■ Information given ■
-- Opening Marker --
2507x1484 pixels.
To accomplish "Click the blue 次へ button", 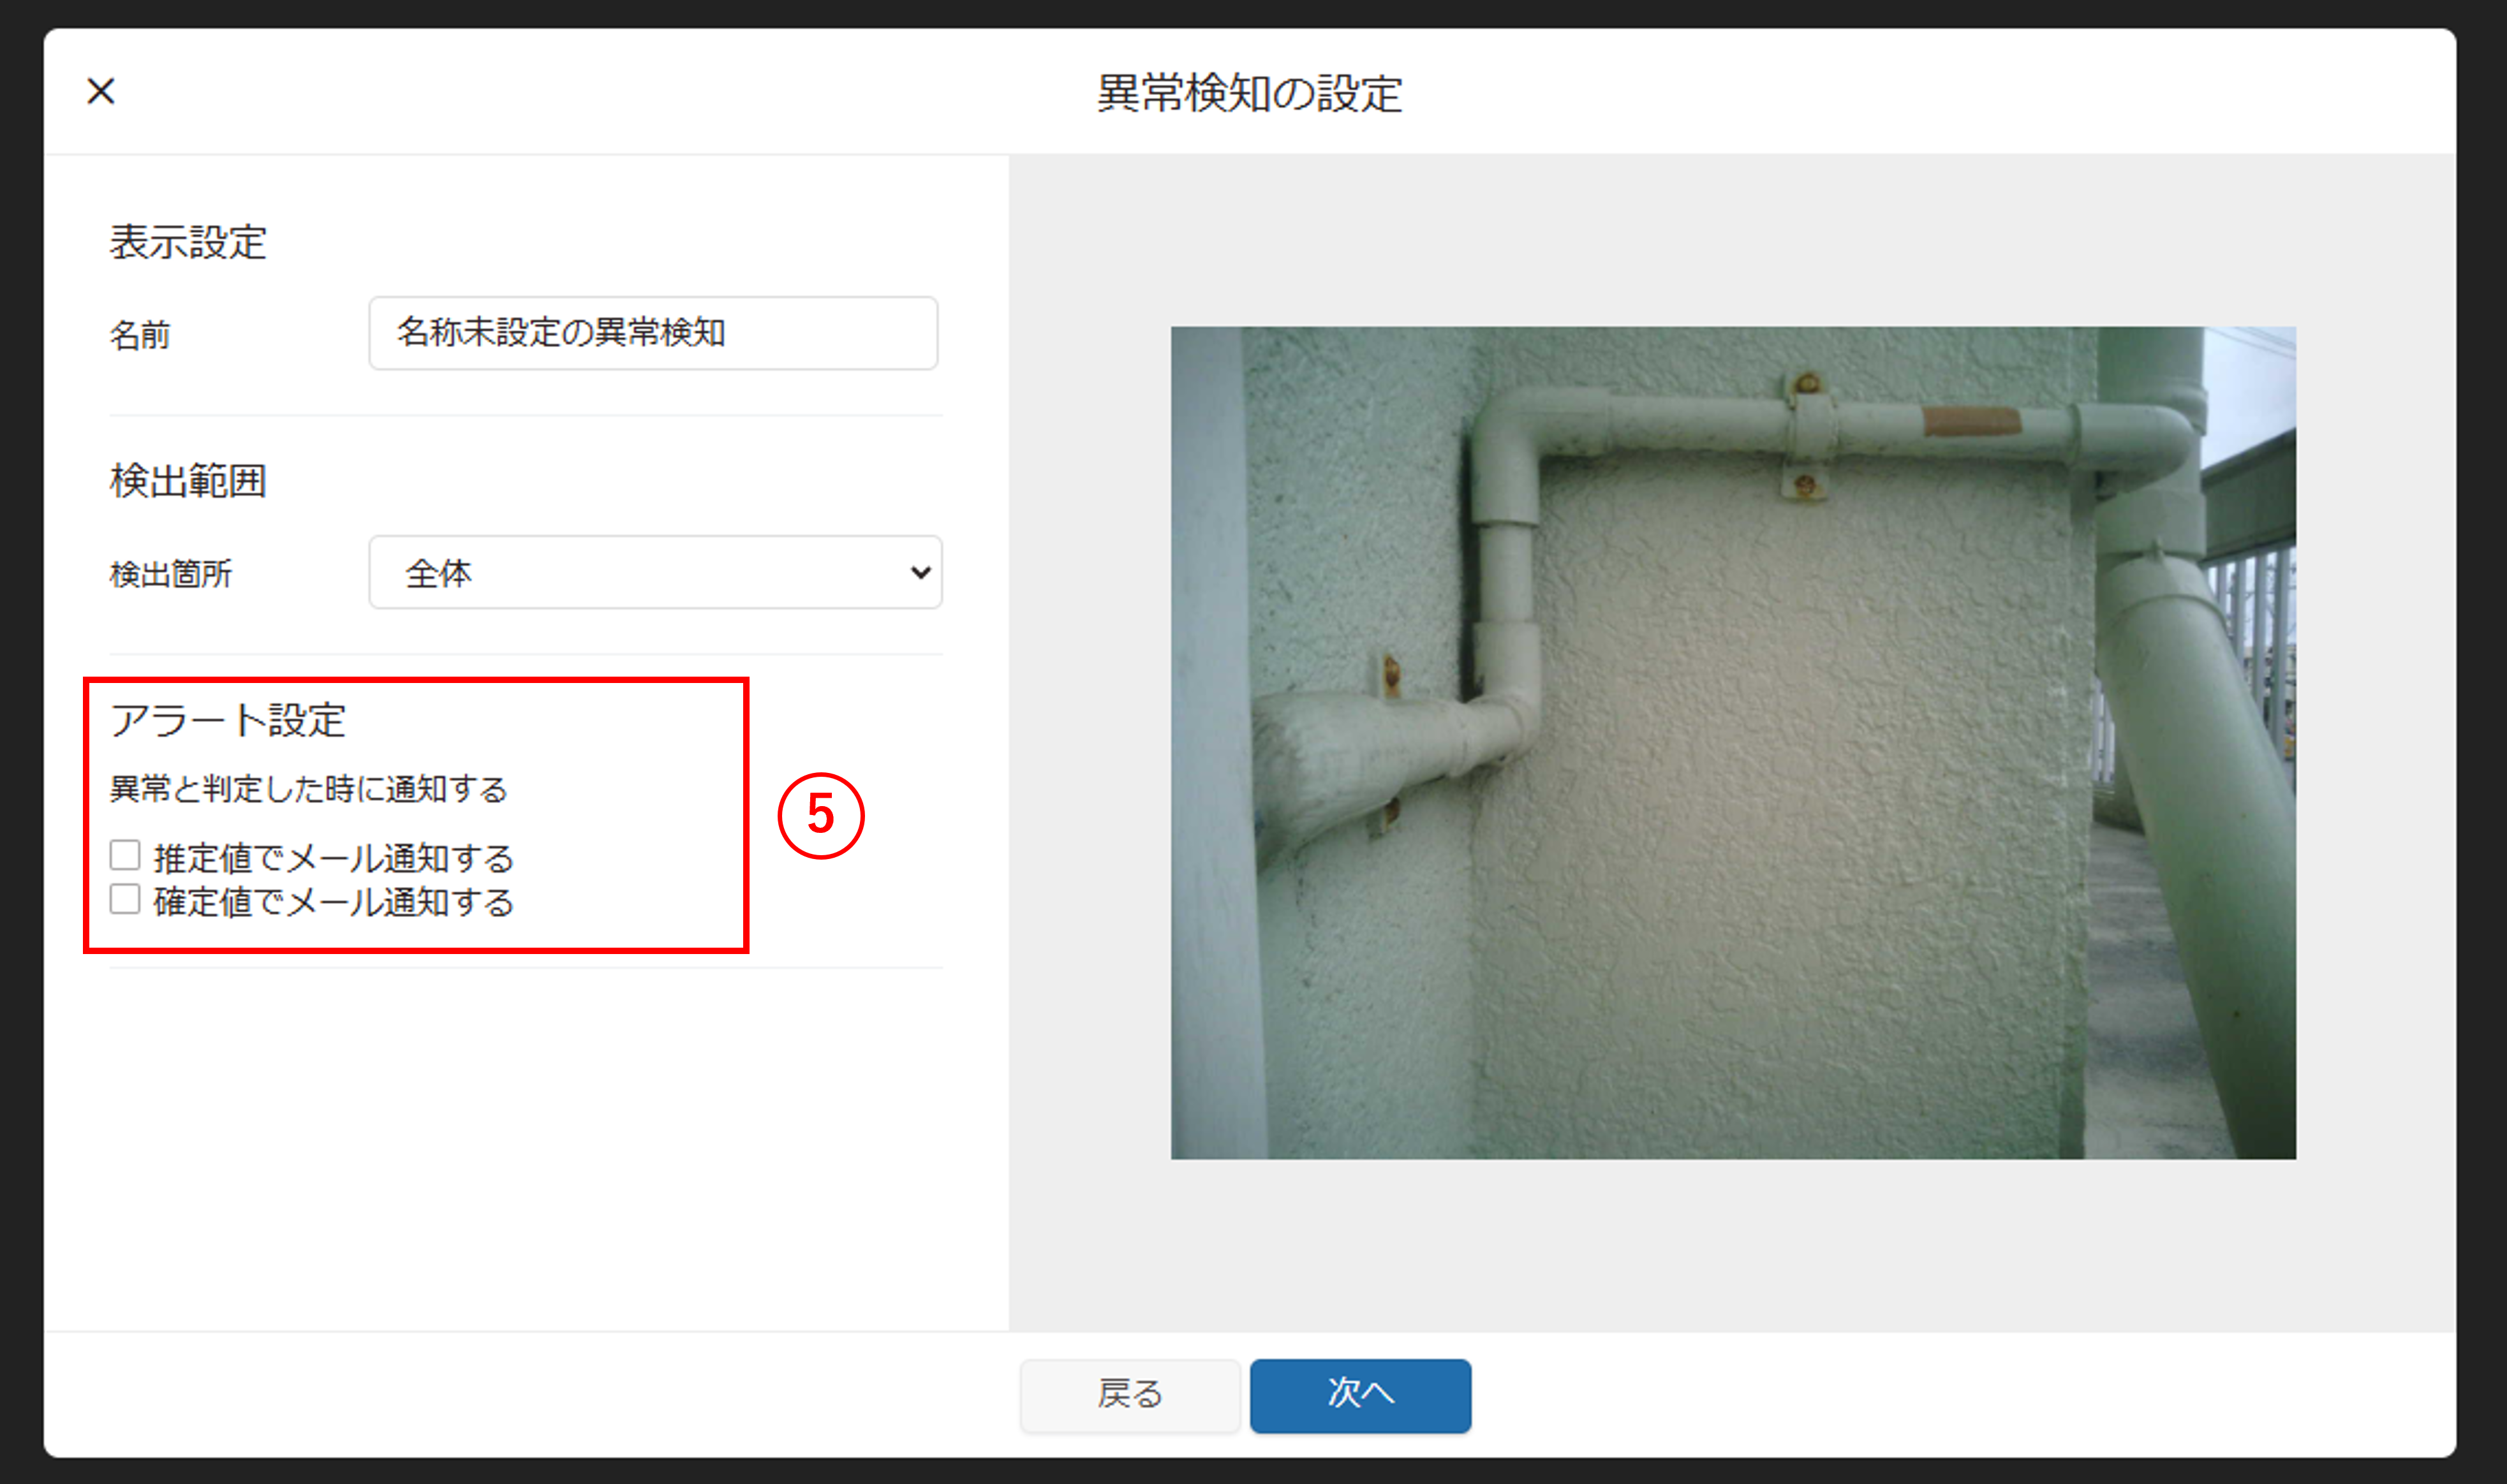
-- Closing Marker --
-- Opening Marker --
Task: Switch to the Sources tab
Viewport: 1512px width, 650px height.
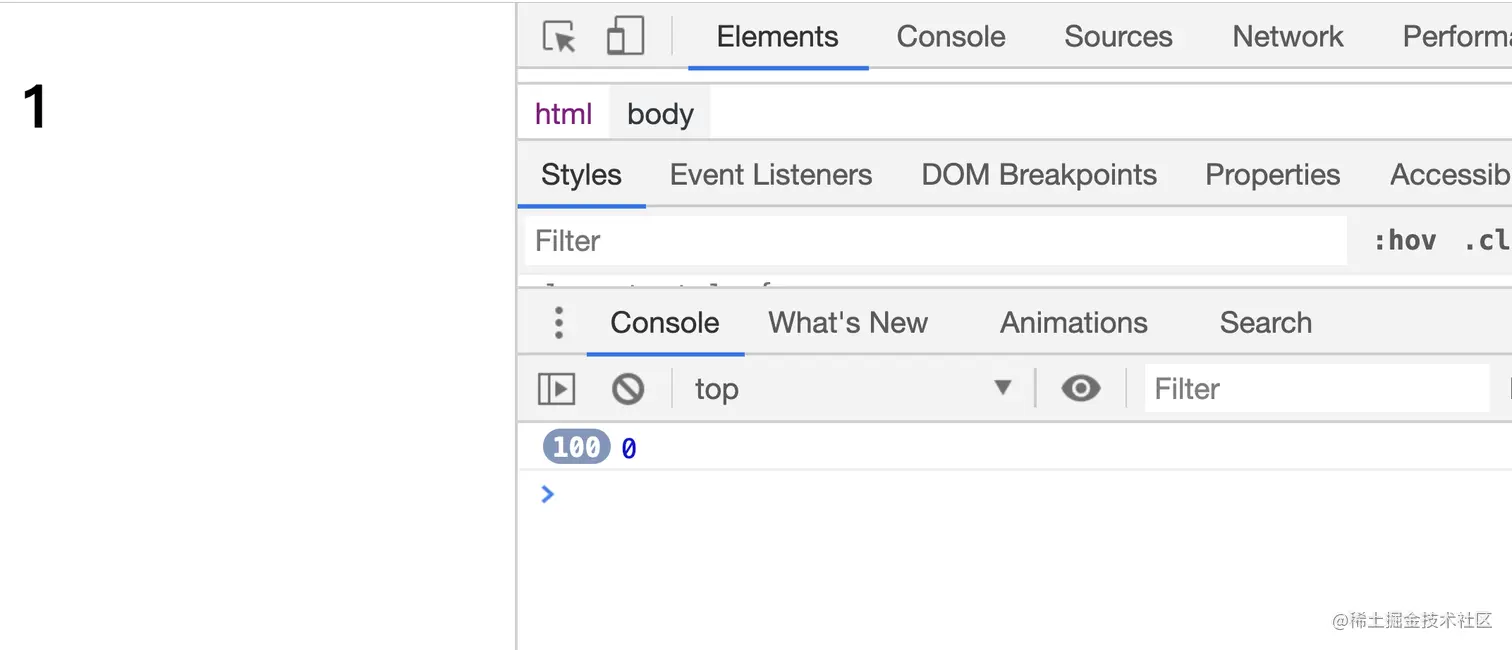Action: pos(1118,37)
-- Closing Marker --
■ Aim of the exercise ■
What is needed is an exact copy of only the lines above from the one with "2507x1484 pixels." to the one with "the blue 次へ", both kept, with every picture left out.

■ Final answer ■
2507x1484 pixels.
To accomplish "Click the blue 次へ button", 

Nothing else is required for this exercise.